8. eClinicalWorks — 2.6
• Strengths: Highest number of point-to-point and private network connections
• Weaknesses: Tagged broadly as most frustrating vendor to connect to with weaker support and follow-up

9. GE Healthcare —2.5
• Strengths: Long-standing connections bring value
• Weaknesses: Frustratingly inattentive with interoperability projects at times and less than 20 percent of clients are consuming exchanged data

10. McKesson — 2.5
• Strengths: Solutions offer some strong sharing options and HIE foundation
• Weaknesses: Perceived as disjointed and clients report McKesson is difficult to work with

*Although both Epic and athenahealth’s scores rounded to 3.8, Epic scored slightly higher.

Here are six other takeaways from the report.
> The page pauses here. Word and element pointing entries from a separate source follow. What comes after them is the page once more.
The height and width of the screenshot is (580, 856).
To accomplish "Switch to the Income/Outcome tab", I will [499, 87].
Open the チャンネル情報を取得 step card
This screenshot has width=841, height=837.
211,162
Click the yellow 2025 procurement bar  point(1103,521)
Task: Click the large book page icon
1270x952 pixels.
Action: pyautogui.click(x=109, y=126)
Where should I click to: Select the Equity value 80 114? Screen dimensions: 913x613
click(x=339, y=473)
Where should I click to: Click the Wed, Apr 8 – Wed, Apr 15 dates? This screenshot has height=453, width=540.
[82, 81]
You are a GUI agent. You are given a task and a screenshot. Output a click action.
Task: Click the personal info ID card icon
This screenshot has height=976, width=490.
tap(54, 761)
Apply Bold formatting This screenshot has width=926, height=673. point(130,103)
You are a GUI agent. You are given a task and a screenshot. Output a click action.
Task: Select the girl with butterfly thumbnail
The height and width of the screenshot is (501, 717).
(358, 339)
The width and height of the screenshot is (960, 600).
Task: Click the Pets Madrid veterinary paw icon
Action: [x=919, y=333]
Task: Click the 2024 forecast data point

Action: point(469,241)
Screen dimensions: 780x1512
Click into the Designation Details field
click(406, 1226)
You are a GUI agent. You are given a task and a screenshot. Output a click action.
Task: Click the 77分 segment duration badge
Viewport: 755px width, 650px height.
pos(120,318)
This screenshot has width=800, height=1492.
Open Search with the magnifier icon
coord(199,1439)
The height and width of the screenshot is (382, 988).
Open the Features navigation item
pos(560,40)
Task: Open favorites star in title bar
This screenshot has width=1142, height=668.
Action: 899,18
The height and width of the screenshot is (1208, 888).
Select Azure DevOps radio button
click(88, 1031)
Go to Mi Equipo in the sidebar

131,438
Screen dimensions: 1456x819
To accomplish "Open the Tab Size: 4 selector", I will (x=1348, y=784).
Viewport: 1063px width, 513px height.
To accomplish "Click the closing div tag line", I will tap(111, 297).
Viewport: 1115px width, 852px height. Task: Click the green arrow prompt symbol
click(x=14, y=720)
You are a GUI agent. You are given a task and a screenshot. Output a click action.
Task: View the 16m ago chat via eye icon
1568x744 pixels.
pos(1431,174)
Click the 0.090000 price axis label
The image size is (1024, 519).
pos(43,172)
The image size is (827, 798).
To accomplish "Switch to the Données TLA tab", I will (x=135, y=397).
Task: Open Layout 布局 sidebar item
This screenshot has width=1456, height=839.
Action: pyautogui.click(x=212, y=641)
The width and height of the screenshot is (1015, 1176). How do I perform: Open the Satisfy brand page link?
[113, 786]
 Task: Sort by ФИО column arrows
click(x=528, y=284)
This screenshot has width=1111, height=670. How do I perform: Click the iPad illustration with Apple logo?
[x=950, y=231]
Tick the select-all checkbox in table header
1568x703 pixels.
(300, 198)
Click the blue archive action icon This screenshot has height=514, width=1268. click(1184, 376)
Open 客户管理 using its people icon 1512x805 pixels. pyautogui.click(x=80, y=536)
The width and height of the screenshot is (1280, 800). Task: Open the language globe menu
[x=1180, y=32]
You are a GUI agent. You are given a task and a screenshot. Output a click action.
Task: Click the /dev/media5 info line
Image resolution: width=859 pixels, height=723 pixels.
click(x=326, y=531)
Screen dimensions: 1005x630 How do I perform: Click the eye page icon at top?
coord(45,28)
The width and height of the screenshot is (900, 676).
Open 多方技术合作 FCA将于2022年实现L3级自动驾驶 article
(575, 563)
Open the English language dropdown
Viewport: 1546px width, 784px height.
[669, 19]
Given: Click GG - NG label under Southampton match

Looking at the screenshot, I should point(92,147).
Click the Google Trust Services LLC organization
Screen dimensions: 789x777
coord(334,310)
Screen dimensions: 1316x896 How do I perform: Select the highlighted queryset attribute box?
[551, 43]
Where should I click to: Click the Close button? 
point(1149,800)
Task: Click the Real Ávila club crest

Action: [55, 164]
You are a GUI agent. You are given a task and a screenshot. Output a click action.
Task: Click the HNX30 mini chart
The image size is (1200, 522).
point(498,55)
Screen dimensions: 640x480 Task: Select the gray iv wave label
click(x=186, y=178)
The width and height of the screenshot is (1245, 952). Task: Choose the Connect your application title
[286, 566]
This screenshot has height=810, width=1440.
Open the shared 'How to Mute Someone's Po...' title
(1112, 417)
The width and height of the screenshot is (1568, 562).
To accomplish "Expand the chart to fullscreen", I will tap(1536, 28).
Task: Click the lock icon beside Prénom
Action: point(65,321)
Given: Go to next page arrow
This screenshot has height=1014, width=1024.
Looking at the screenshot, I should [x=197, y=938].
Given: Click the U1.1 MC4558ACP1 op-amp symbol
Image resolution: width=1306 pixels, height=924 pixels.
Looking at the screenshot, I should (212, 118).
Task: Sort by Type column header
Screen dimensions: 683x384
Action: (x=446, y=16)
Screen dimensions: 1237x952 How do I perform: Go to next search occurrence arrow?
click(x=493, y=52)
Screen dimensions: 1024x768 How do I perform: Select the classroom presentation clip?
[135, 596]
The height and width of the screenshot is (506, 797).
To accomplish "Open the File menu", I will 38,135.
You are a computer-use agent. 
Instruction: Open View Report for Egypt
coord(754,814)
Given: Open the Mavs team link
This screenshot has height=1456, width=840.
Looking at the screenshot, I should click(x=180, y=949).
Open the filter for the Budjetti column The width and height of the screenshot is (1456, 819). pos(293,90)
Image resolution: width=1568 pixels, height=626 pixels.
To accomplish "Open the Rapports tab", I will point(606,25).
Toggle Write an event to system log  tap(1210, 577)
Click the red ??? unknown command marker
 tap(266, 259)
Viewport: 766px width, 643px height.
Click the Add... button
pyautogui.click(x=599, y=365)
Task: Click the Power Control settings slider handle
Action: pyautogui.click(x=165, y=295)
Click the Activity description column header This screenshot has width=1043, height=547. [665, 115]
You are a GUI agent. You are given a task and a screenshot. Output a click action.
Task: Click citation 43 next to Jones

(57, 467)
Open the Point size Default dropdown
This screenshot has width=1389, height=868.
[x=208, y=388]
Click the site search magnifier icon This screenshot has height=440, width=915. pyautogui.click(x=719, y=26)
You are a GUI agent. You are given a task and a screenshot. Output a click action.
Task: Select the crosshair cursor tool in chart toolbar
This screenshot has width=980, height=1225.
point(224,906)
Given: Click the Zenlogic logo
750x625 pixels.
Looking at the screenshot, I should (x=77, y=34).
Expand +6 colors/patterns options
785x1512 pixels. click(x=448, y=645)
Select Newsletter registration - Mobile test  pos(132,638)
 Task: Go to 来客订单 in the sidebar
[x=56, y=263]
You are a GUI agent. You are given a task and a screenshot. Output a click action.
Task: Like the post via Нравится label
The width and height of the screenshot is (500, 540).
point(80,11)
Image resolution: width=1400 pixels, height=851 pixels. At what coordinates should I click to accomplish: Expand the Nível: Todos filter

• athenahealth is the easiest vendor to connect to, followed by Cerner and Epic, according to customers. However vendors list Epic at the most effective peer to connect to and MEDITECH as least effective.
• Of provider respondents, 98 percent said they are willing to share information, but only 82 percent report their main competitor as being willing to share.
• There is a significant disconnect between providers’ perceptions of vendor interoperability and the reality of their sharing efforts.
• There are meaningful differences in vendor costs.
• Interoperability breaks down most for single-physician and smaller ambulatory practices.
• Interoperability does not meaningfully impact EHR purchases.